━━ SOURCE EXTRACT ━━

It allows you to abstract your physical structure from your access policy logic. For example, you can build access policies like mask all columns tagged Person Name
(where Person Name
was auto-tagged by Discover) rather than much less scalable policies that must be knowledgeable of your physical layers like mask column x in database y in data platform z
.
Today’s sensitive data discovery tools give you a shallow overview of your data corpus across a long list of platforms. They give you pointers on where you have sensitive data without the granularity to drive your column- or row-level access controls. They help you understand what data you possess according to a regulatory framework, like HIPAA or PCI but without the details needed to automate your audits or compliance reporting. Knowing that you need to drive east to west on a road map from New York to California is helpful but ultimately insufficient to get you from a specific location to another.
Existing tools promise a high degree of automation, yet their many false positives result in painful manual work that never stops. Although data gets scanned automatically, performance breaks down at scale, or you manually need to fine-tune the computing resources of the scanners. Last but not least, your security team objects to the agent-based processing that requires taking data out of your data platform, and the associated data residency concerns may give you pause.
At Immuta, we believe that data security should not be painful. We believe that you can innovate and move quickly, while at the same time protecting your data and adhering to your internal policies and external regulations. Technology and automation allow you to make the right trade-off decisions quickly. It all starts with highly accurate and actionable metadata. If you trust your metadata and if it’s actionable, you can leverage it to automatically grant access to data, mask sensitive information, and automate your audit reporting.
Immuta Discover was built to tackle those challenges and address them through a unique architecture that was designed in collaboration with the largest financial institutions, healthcare companies, and government agencies in the world. The cloud and AI paradigm requires a fundamentally different approach. You must assume that your data is dynamic, unique, and collected in a multitude of different geographies and legal jurisdictions. Immuta Discover is built for this new world and its specific demands.

━━━
━━ DATASET SECTION ━━

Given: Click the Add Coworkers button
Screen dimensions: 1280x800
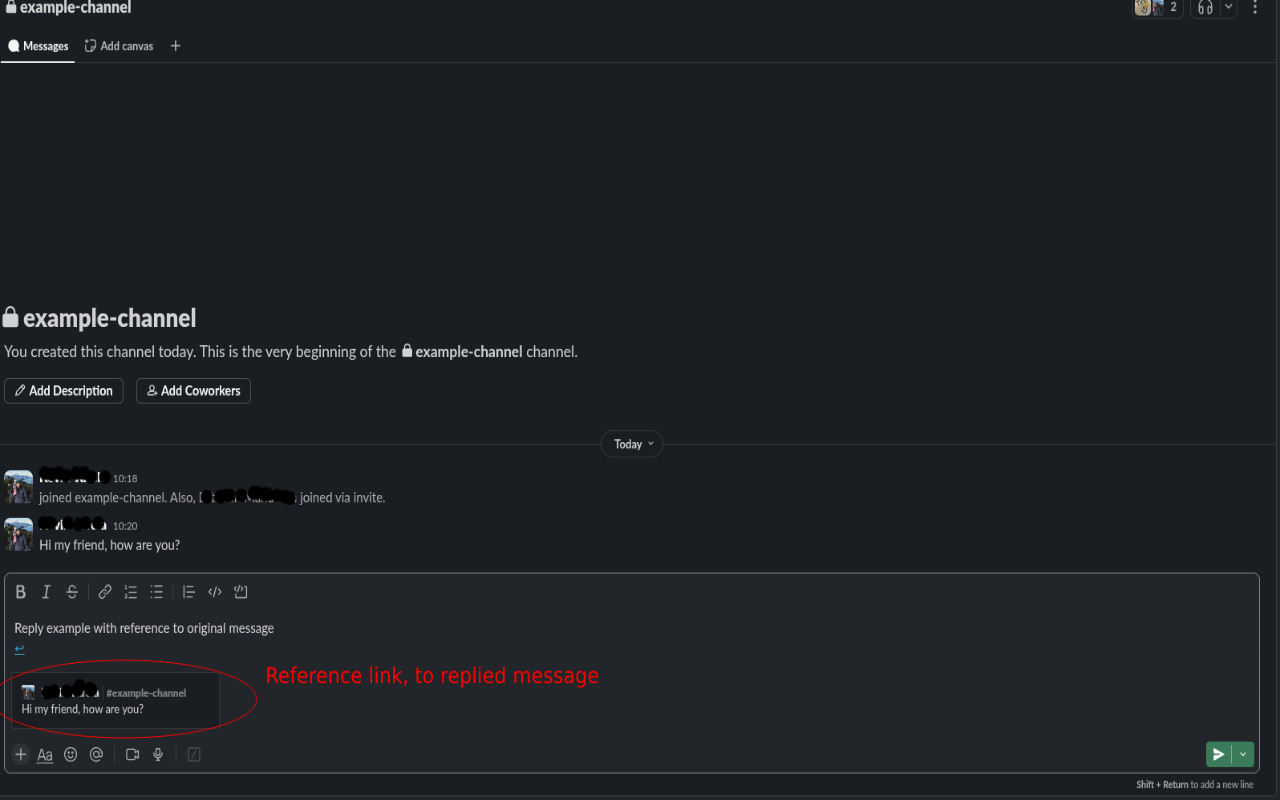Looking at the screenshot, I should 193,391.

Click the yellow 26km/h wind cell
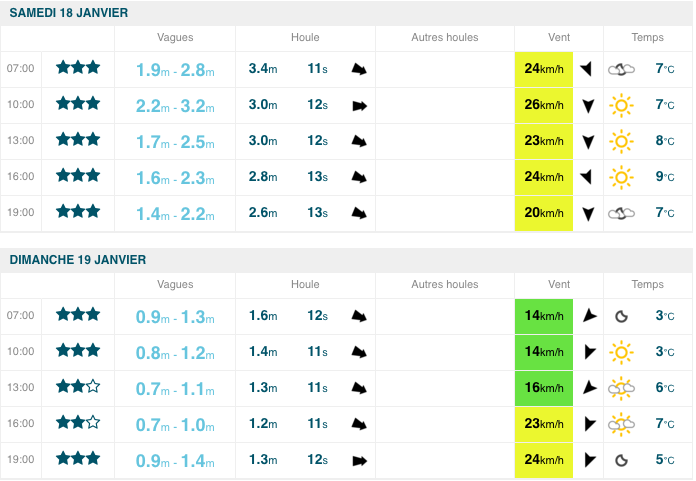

━━━

Please answer from the Immuta Discover text: with whom was its architecture designed in collaboration?

> ANSWER TO THE PROBLEM
The largest financial institutions, healthcare companies, and government agencies in the world.